- Your objective: Please retype all of the records below word for word, leaving out any pictures.

- Dataset content:
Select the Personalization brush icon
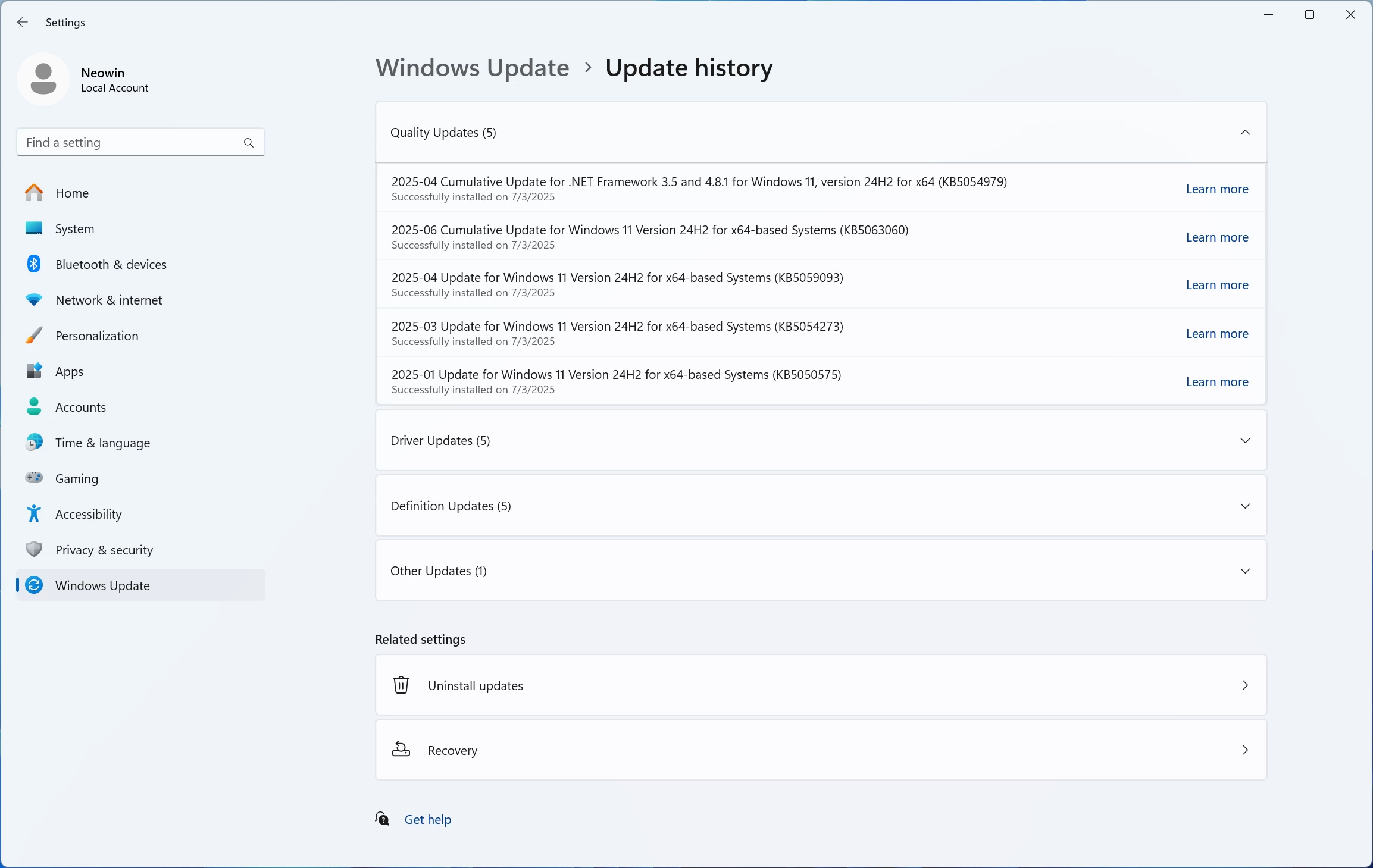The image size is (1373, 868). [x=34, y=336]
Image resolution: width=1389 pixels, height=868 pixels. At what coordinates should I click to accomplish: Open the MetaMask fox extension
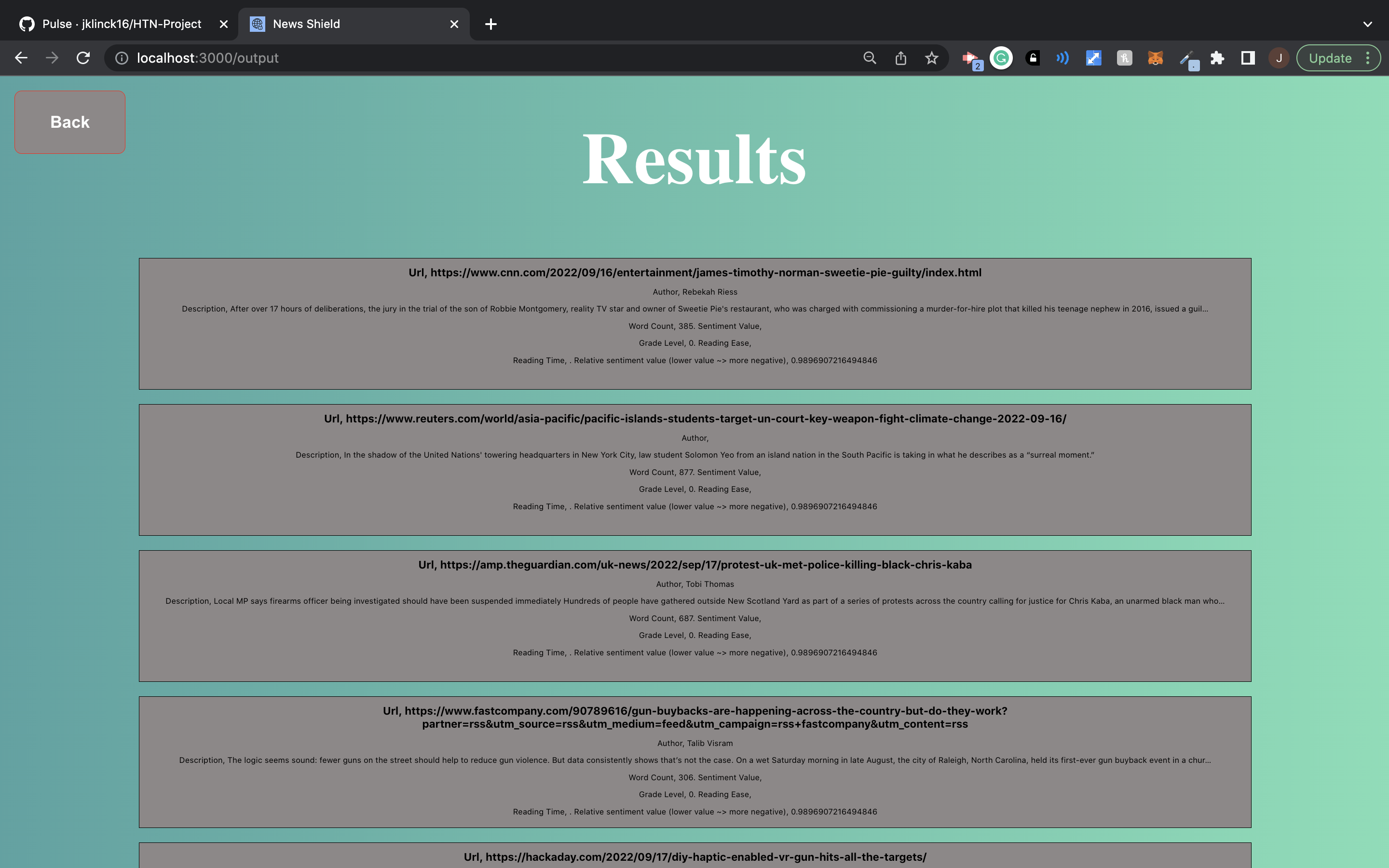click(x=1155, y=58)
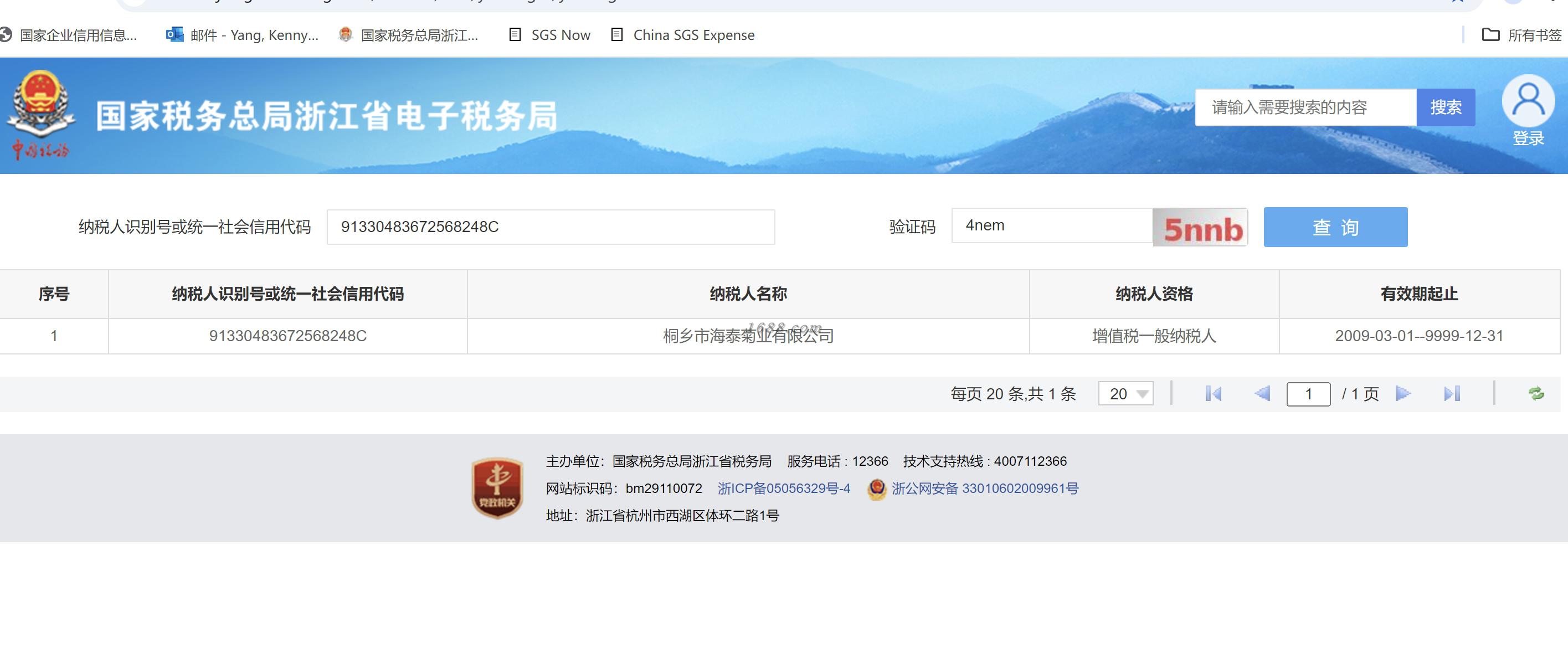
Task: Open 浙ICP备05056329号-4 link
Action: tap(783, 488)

- Written response:
Select the Personalization brush icon
The image size is (1373, 868). [x=34, y=336]
Image resolution: width=1389 pixels, height=868 pixels. At what coordinates should I click to accomplish: Open the MetaMask fox extension
click(x=1155, y=58)
Task: Open 浙ICP备05056329号-4 link
Action: tap(783, 488)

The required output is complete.